Le nouveau PDG de Frima Studios, Martin Carrier, ancien dirigeant d'Ubisoft et de Warner Bros au Québec, défend les crédits d'impôt disponibles pour les entreprises qui oeuvrent dans le secteur du multimédia. Selon lui, le patron de Stingray, Éric Boyko, fait « fausse route » en demandant l'abandon de ces avantages fiscaux.

Un texte de Gérald Fillion

« Visa le noir, tua le blanc », a déclaré Martin Carrier en entrevue à RDI économie, jeudi soir. « Le vrai enjeu, selon lui, ce ne sont pas les programmes de crédit d’impôt, qui ont très bien fonctionné au cours des 20 dernières années [...], c’est plutôt un enjeu de formation qui fait en sorte qu’on se retrouve avec une certaine pénurie de main-d’oeuvre ».

D'après lui, dans l’univers concurrentiel du jeu vidéo, de l’animation, de l’intelligence artificielle notamment, le Québec n’a pas le choix de maintenir son soutien pour attirer et stimuler les entreprises technologiques. Le passé est garant de l’avenir, croit-il.

Pour Éric Boyko, toutefois, les crédits d’impôt ont un effet pervers sur la disponibilité de la main-d’oeuvre au Québec. Selon lui, les entreprises dont le siège social est au Québec ont du mal à trouver des travailleurs qualifiés, qui se retrouvent employés par des entreprises étrangères, qui s’installent ici avec le soutien de l’État.
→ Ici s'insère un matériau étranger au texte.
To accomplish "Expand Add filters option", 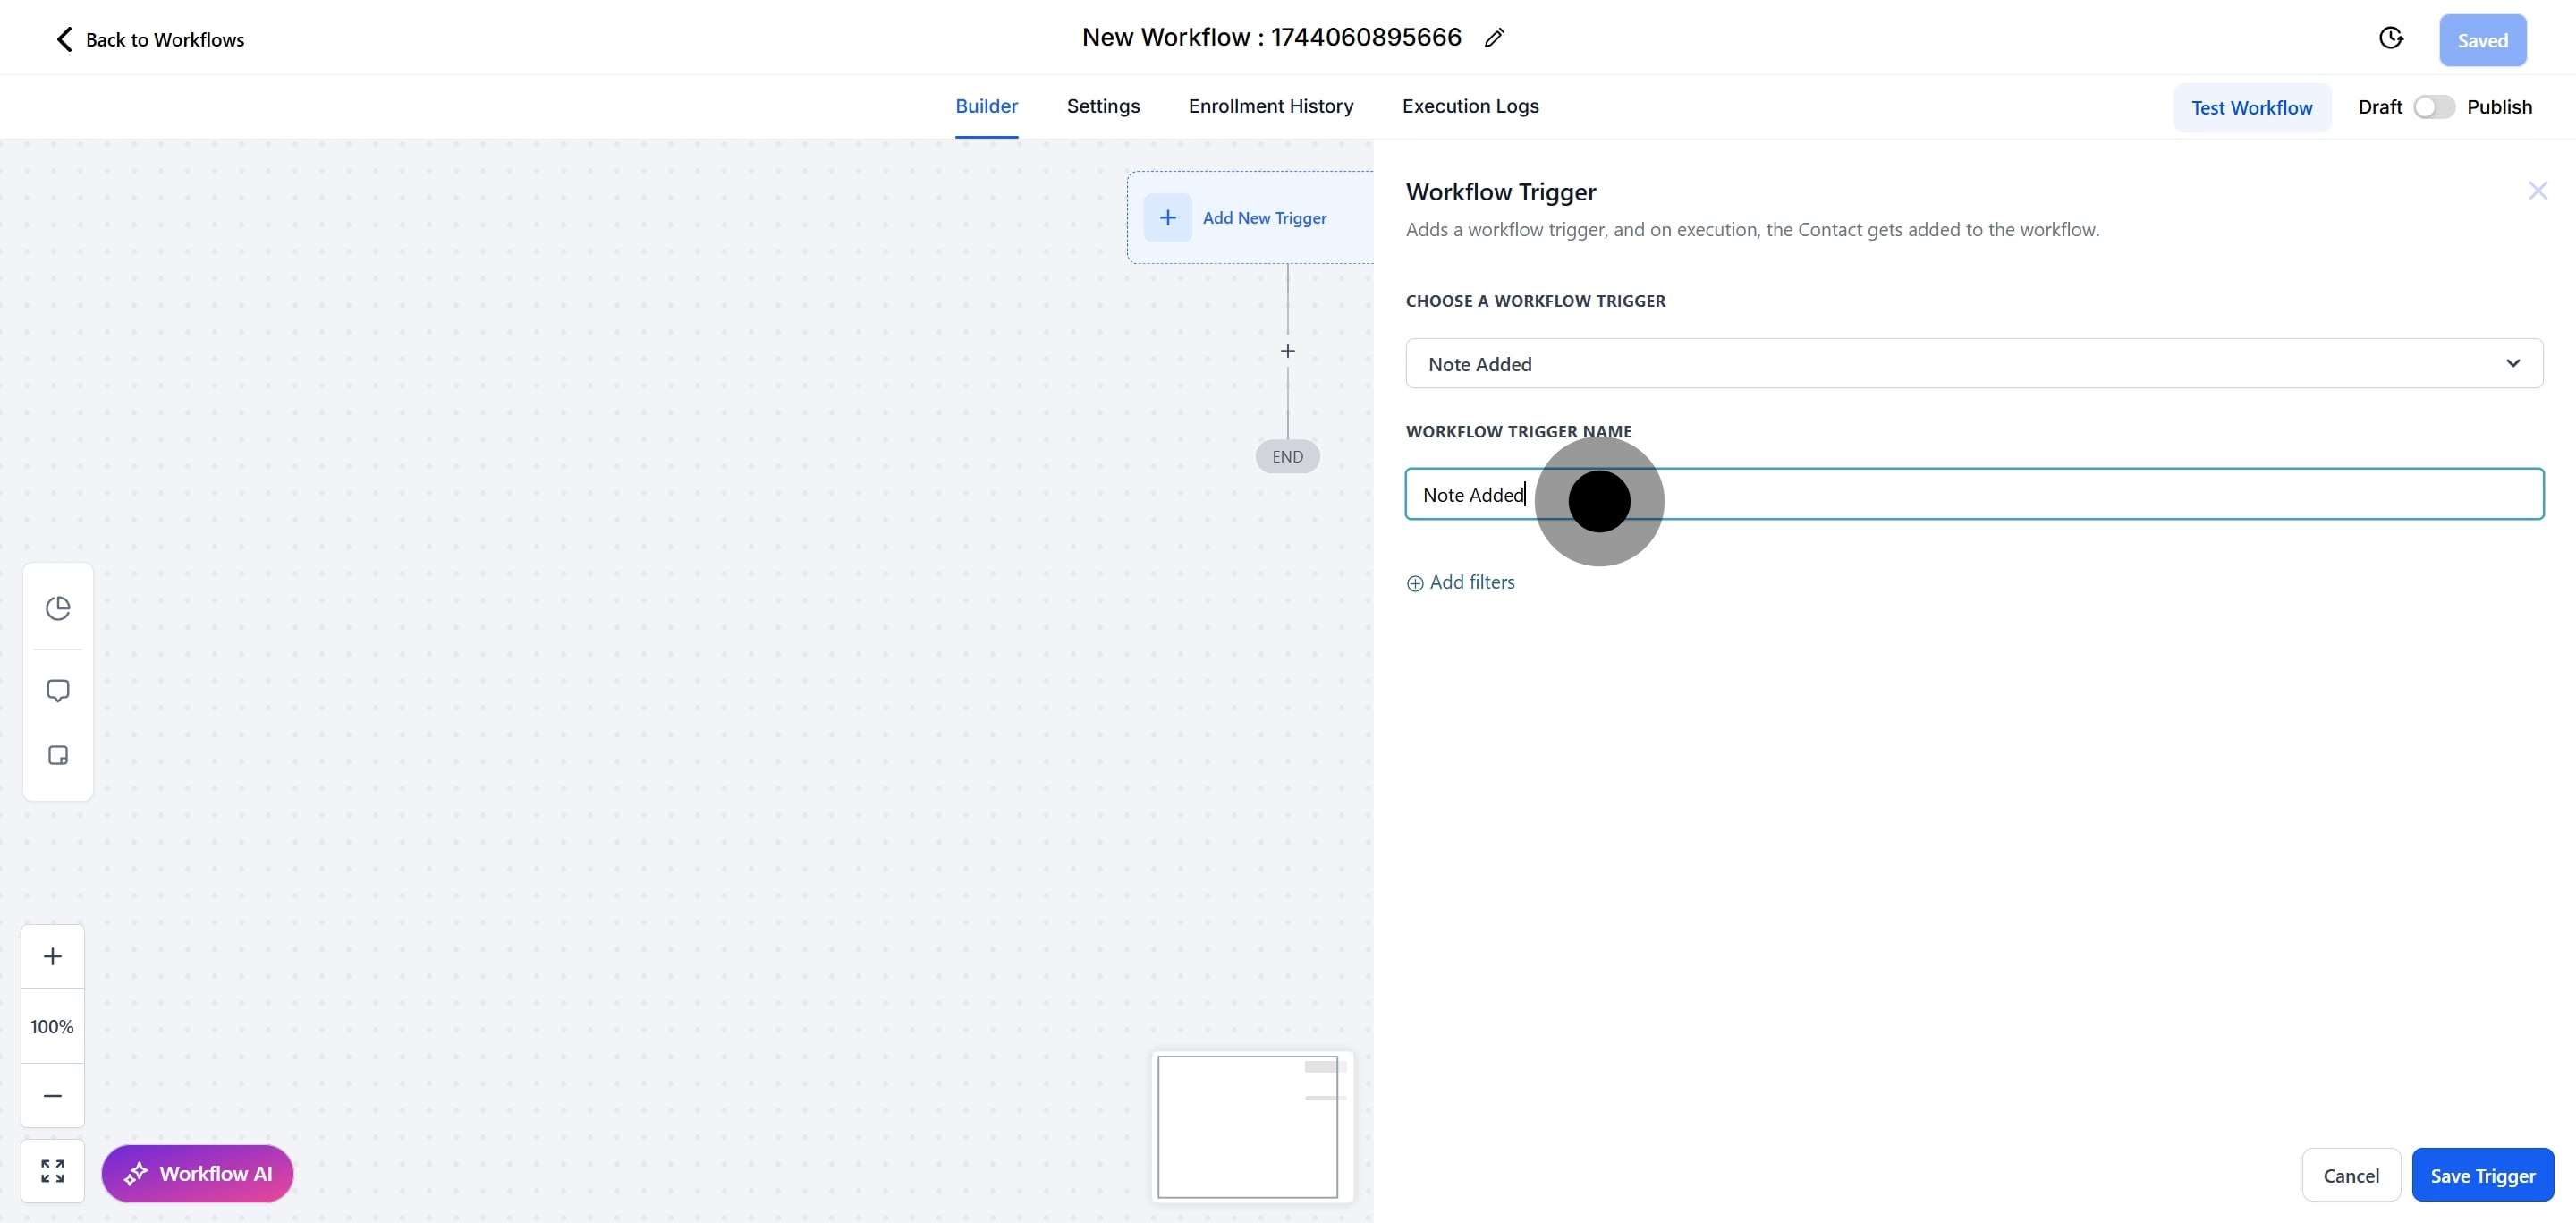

« À Montréal, on est rendu au plein emploi dans le domaine des technologies, disait Éric Boyko à RDI économie le 22 juin. Je comprends qu’il y a 20 ans, on voulait encourager un pôle technologique. Mais c’est un peu comme la drogue, des subventions! Une fois qu’une entreprise commence à prendre ce médicament, elle ne veut plus s’en débarrasser ».

Éric Boyko est d’avis que le temps est venu de mettre fin au crédit d’impôt pour le secteur multimédia, afin de créer un marché plus « équitable pour les entreprises qui sont subventionnées et celles qui ne le sont pas ».

Sans le crédit d’impôt, des emplois perdus?

Martin Carrier dit qu’il y a maintenant des crédits d’impôt dans tous les marchés importants sur le plan technologique. « Donc, si on les enlève ici, alors qu’ils vont demeurer ailleurs, je pense qu’il peut y avoir une délocalisation d’emplois ». Des pertes d’emplois sont à prévoir dans toute l’industrie au Québec, selon Martin Carrier, qui refuse de préciser ce que ferait son entreprise, Frima Studios.

À sa création, en 1997, le crédit d'impôt remboursable pour la production de titres multimédias remboursait 50 % des salaires des employés. Depuis 2003, le crédit est de 37,5 % des salaires d'employés admissibles. L'industrie du jeu vidéo au Québec compte 230 studios, qui emploient près de 10 000 professionnels. Le Québec abrite 29 % des studios canadiens et 53 % de la main-d'œuvre du secteur.